Para além das iniciativas práticas oferecidas e propostas pelo Governo e pelos mecanismos institucionais que também dialogam com a próxima COP, a própria sociedade civil propôs, de forma formal, a criação de uma YELLOW ZONE, um espaço adjunto aos outros espaços de discussão dentro da própria COP. Tendo em vista que a COP funciona a partir de uma BLUE ZONE, a zona na qual acontecem as discussões oficiais entre os representantes dos países e tem acesso restrito à delegados credenciados, agências da ONU e alguns representantes de empresas, assim como de uma GREEN ZONE, a zona inicialmente dedicada à sociedade civil, ao engajamento social, aberta para o público geral onde ocorrem workshops, exposições de painéis de discussão e qualquer outro evento paralelo às discussões oficiais.


Logo, a YELLOW ZONE, promovida especificamente pela Coalizão COP das Baixadas, visa principalmente descentralizar o debate climático, garantir a presença de um legado duradouro para as gerações locais futuras que estejam engajadas nos efeitos climáticos, mobilizar de forma mais permanente os debates nas periferias, assim como fazer a ponte entre a periferia e os espaços oficiais da COP, entre outros (os demais objetivos podem ser encontrados no site oficial da Coalizão COP das Baixadas).



PODE SE CONCLUIR QUE:


Mesmo com os incentivos e a esperança que todas as estas medidas se perpetuem para além da COP, fazendo com que todos os grupos da sociedade civil se engajem cada vez mais nas discussões climáticas, que o tema se torne cada vez mais próximo do dia a dia das comunidades que mais sofrem com os drásticos e brutais efeitos das mudanças climáticas e do mundo cada vez mais em colapso que observamos, há ainda muito poucos resultados concretos, mostrando que mesmo que a sociedade civil queira e possa se fazer presente, é raramente incluída de fato nas decisões oficiais influenciadas pelos governos e pelas empresas que compõem a BLUE ZONE.

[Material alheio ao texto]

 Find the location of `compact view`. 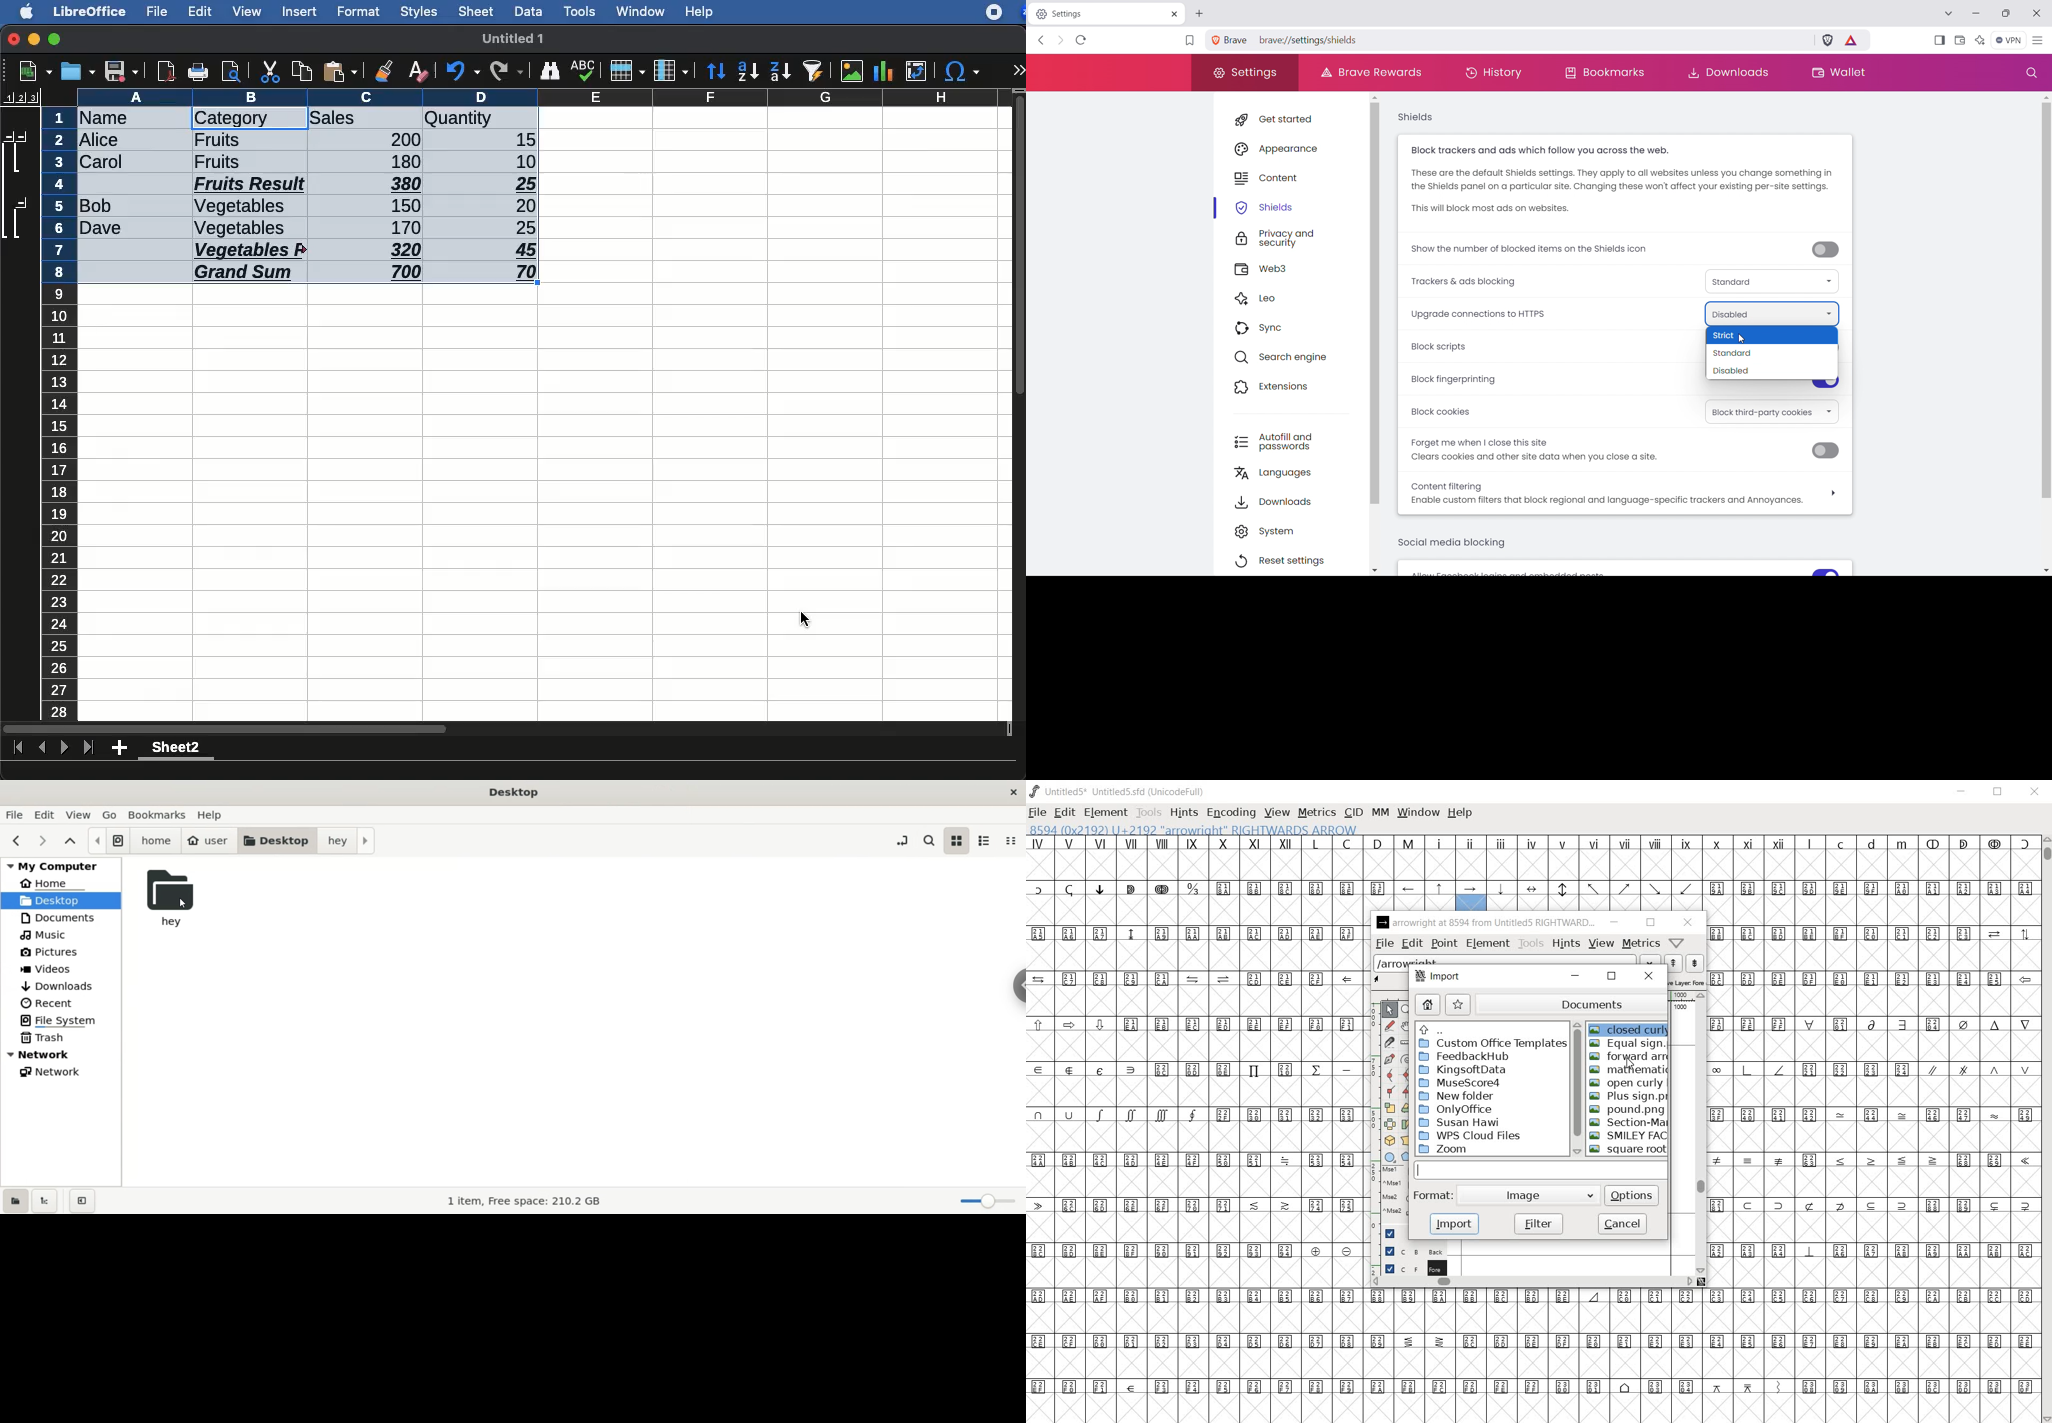

compact view is located at coordinates (1014, 840).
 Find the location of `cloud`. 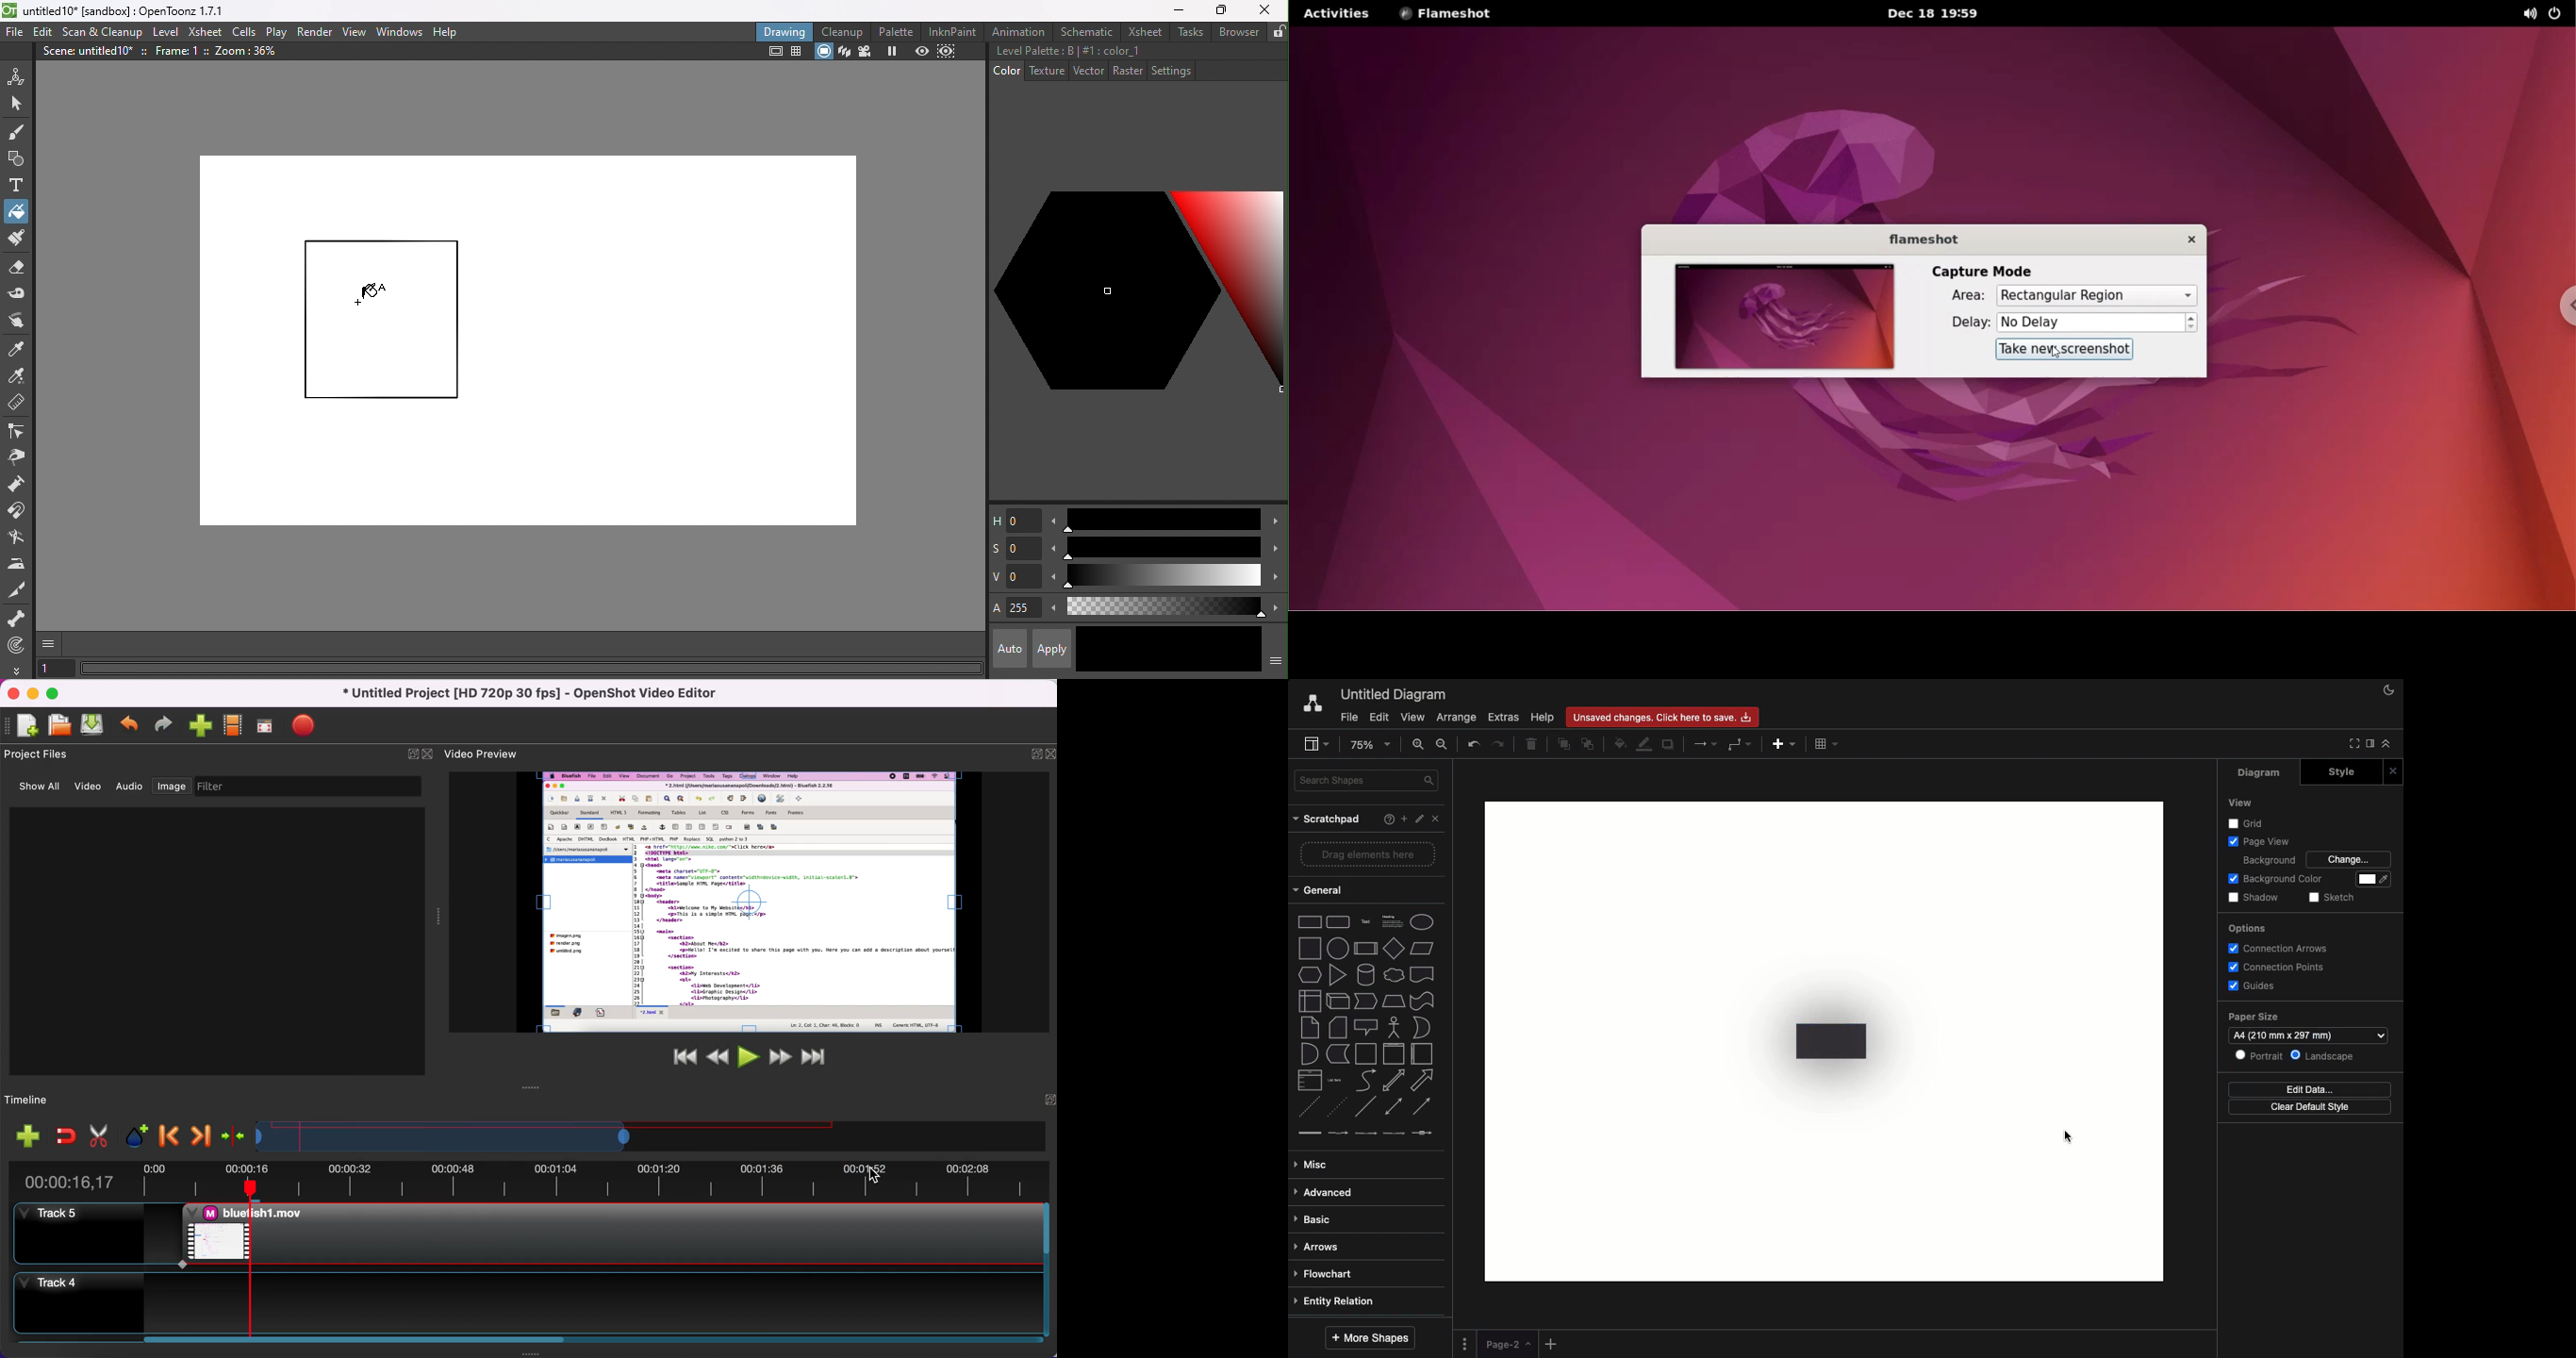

Ainda assim, há uma grande expectativa da participação civil na próxima COP, refletindo grupos e instituições locais cada vez mais articuladas, politizadas e acima de tudo com desejo de mudanças, vontade de se fazerem presentes tanto nas redes, possibilitando um alcance maior e menos informal, com o objetivo de também engajar e chamar a atenção do máximo de pessoas possível; quanto presencialmente na COP, garantindo que não só suas vozes sejam ouvidas, mas também de uma sociedade civil inteira que clama por representação.